There are many others of course.... but if I had to pick and choose for people to realise why I love Shakespeare and the dramas I think I would choose those ones.

And if one could show one play it would be Macbeth, in London with Rufus Sewell. It was absolutely fab! Very toned down decor and many things that just were based on him and the dear Lady. She is truly the woman behind the man, the woman who instigates the lot of it. An interesting character indeed. Reminds me a lot about Iago, the other one who might not commit crime by themselves but creates the crimes....

With this I will go back to my Saturday night and see if I can find a good movie to watch. (Somehow I think I might end up with an episode of True Blood since I still haven't seen them and would like to know if it really is what all say it is.)

7 comments:

hgg said...

Ooh, I love much ado...lots of hotties of both sexes in that movie. And it's funny.

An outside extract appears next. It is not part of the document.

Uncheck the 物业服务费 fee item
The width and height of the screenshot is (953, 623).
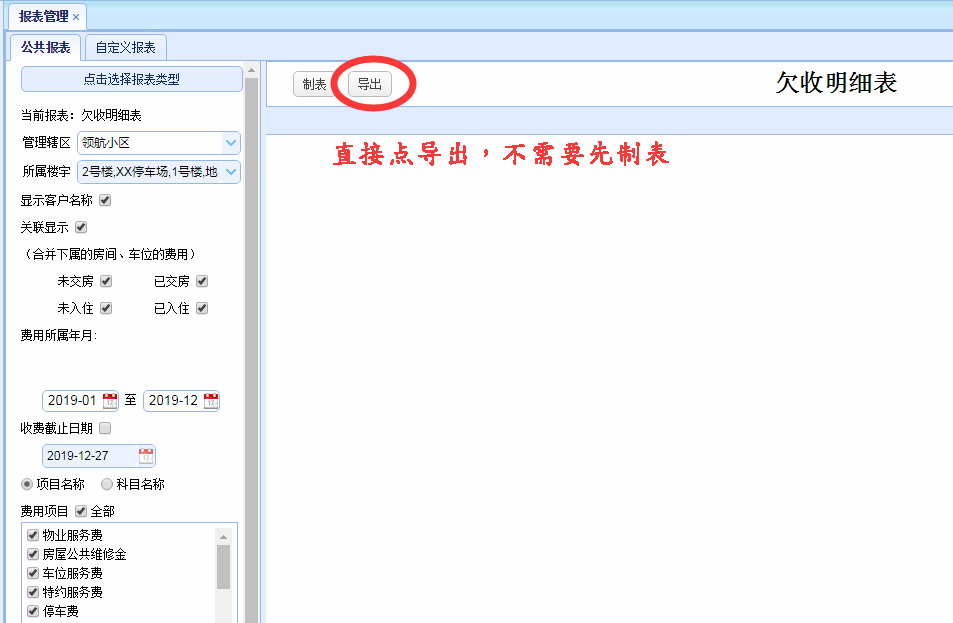tap(33, 535)
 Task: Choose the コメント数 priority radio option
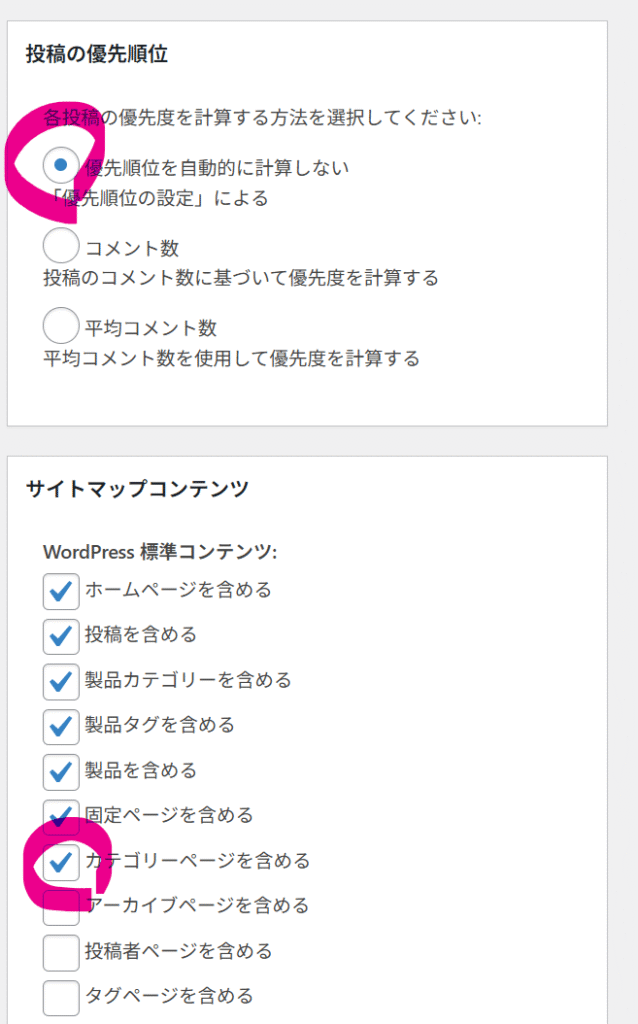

Amanda@Lady Scientist said...

I love Much Ado About Nothing. It's one of my favorites!

chall said...

HGG and Amanda> It is very nice and happy. "Sigh no more.... men were deceivers ever. One on sea, and one on shore.... " :)

Very different, imho, from A Midsummer's nights dream with Flockhart and the rest of them.... not as much charm at all. Which is strange in one way since that one has good potential to be fun and intriguing with Oberon and the 4 lovers who mix up.

hgg said...

yeah well, I can enjoy [almost] anything with Rupert Everett in it...

chall said...

HGG> Rupert... Oberon is another fave "the jelous king of fairies" and he does play well with Michelle...

Personally, I have a thing for Bale - then again, being one of the two competing with Dominic West is hard... makes it easier that I have a problem with the four lovers in general. Even the tall flagpost ;)

Cath@VWXYNot? said...

Much Ado was fantastic... I saw it when I was 17 and I was just enraptured. Especially by Denzel, mmm mmmmmmmm.

I like all the other ones you mentioned too, especially Romeo and Juliet (great soundtrack, and so clever - like you said, the guns that have the "Sword" trademark, Captain Prince, "I will send it Post Haste" (with Post Haste being a courier company), the prologue and epilogue being done as newscasts... love it!)

microbiologist xx said...

I LOVE Titus. Love. it.
Because of the mixing of songs, I really thought that I would hate Mulin Rouge, but I ended up loving it.